Lower remittances, together with reduced domestic earnings, are hitting households hard and resulting in increases in poverty after two decades of progress. The World Bank estimates that, as a result of the economic shocks in 2020, an additional 1.4-1.9 million people in Central Asia will fall under the $3.2 per day poverty line used to estimate poverty in lower middle-income countries. Central Asia will account for nearly 60 percent of the new poor in the entire Europe and Central Asia region.

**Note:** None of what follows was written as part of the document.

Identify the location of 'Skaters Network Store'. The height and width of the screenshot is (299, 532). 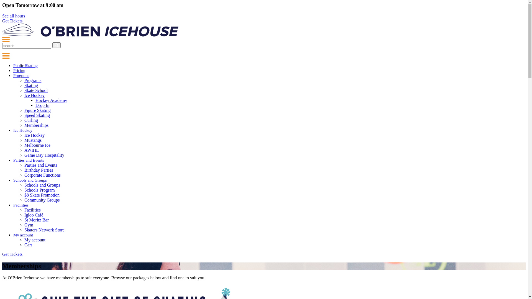
(44, 230).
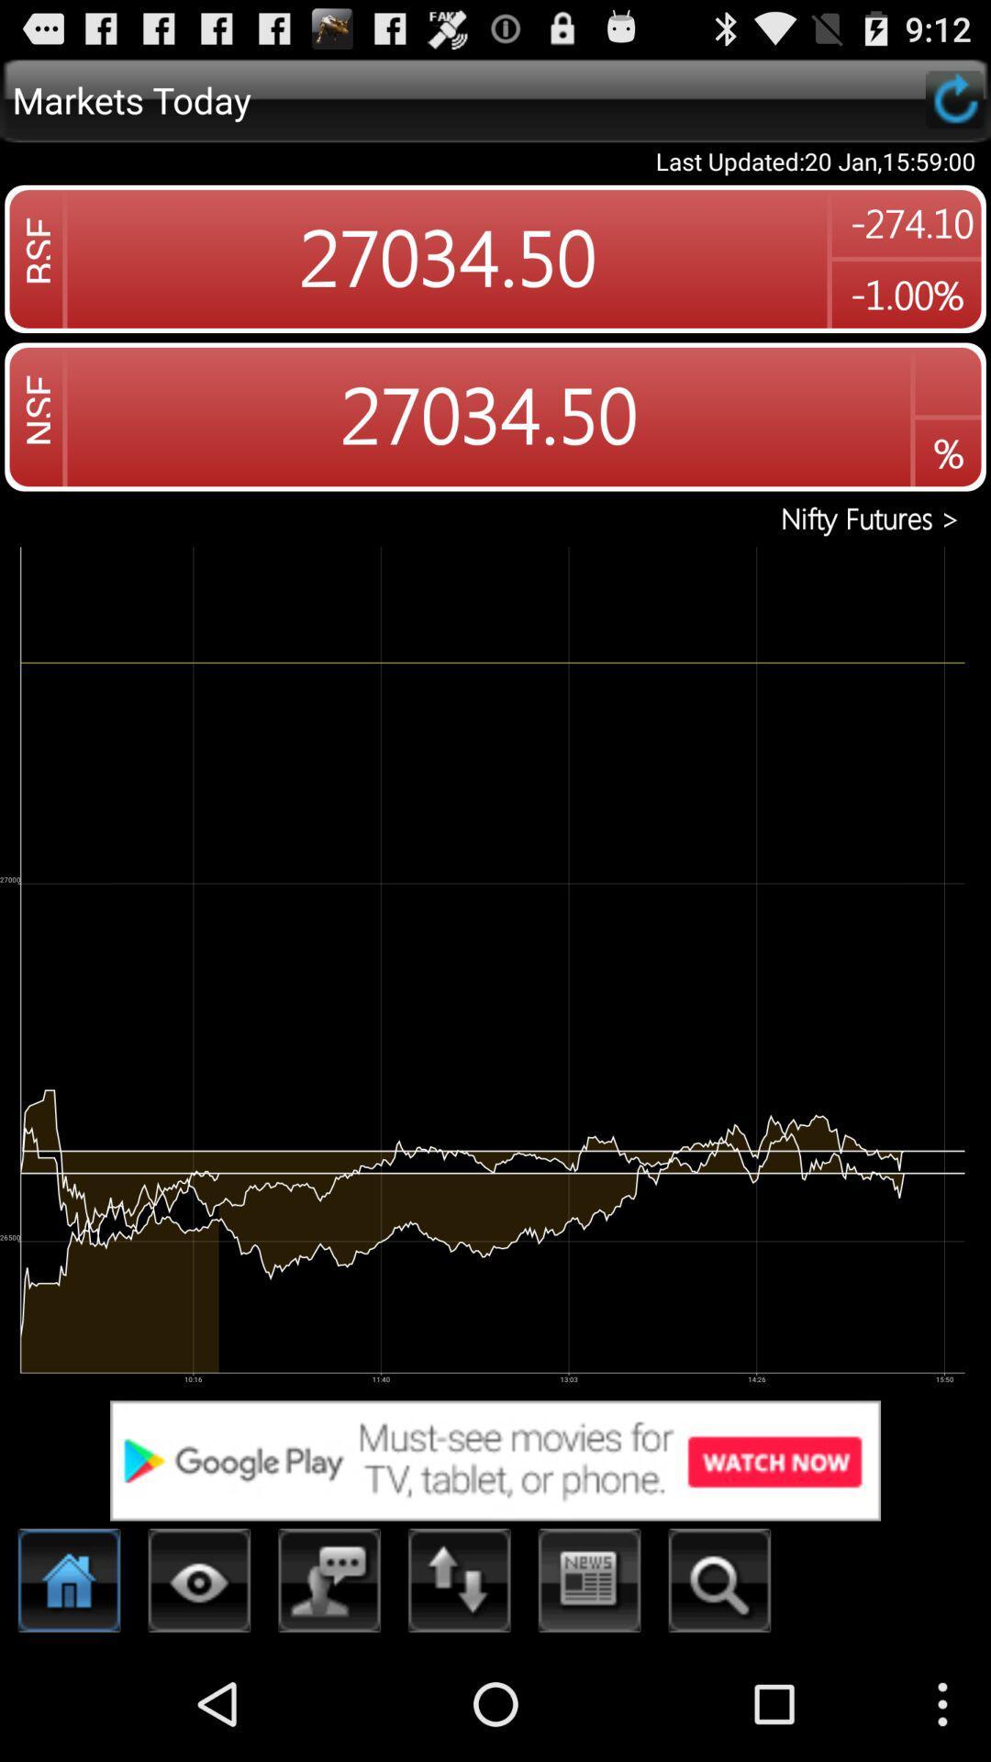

In 2021, growth in Central Asia is likely to rebound to between 2.7 and 3.7 percent, reflecting a recovery in demand abroad, including for commodities, higher commodity prices, and increased foreign direct investment. Uncertainty about the pandemic and a potential vaccine are the main risks to the 2021 outlook.
Beyond the near-term outlook, two main factors will determine the region’s progress going forward. First is the environment for vibrant private enterprise and the ability of governments to level the playing field, which is often tilted in favor of enterprises owned by or connected to the state or the elite.
Public investment has a large role to play in improving the conditions for dynamic private sector-led growth: from higher and greener investment in Kazakhstan, to more transparent and efficient investment in Tajikistan and Kyrgyz Republic.
The second factor is human capital, the most important asset for any economy. The recently released World Bank Human Capital Index for 2020, based on pre-COVID-19 data, indicated that a child born in Central Asia today is likely to achieve only 50-63 percent of their potential human capital; the range covers all countries in Central Asia.
These numbers are lower than the average for the entire Europe and Central Asia region – and they have declined over the last decade. More importantly, these developments are likely to be reinforced by the learning losses as a result of the COVID-19 pandemic.
A sustainable and resilient recovery from the crisis will ultimately depend on whether authorities across the region manage to transform education and health systems to more than compensate for the learning and health losses, and create an environment for the private sector to grow. With such policies, Central Asia can fully recover from the worst economic contraction in a quarter century.
The authors are Lilia Burunciuc, Regional Director for the World Bank in Central Asia and Ivailo Izvorski, Practice Manager in the Macroeconomics and Fiscal Management Global Practice of the World Bank.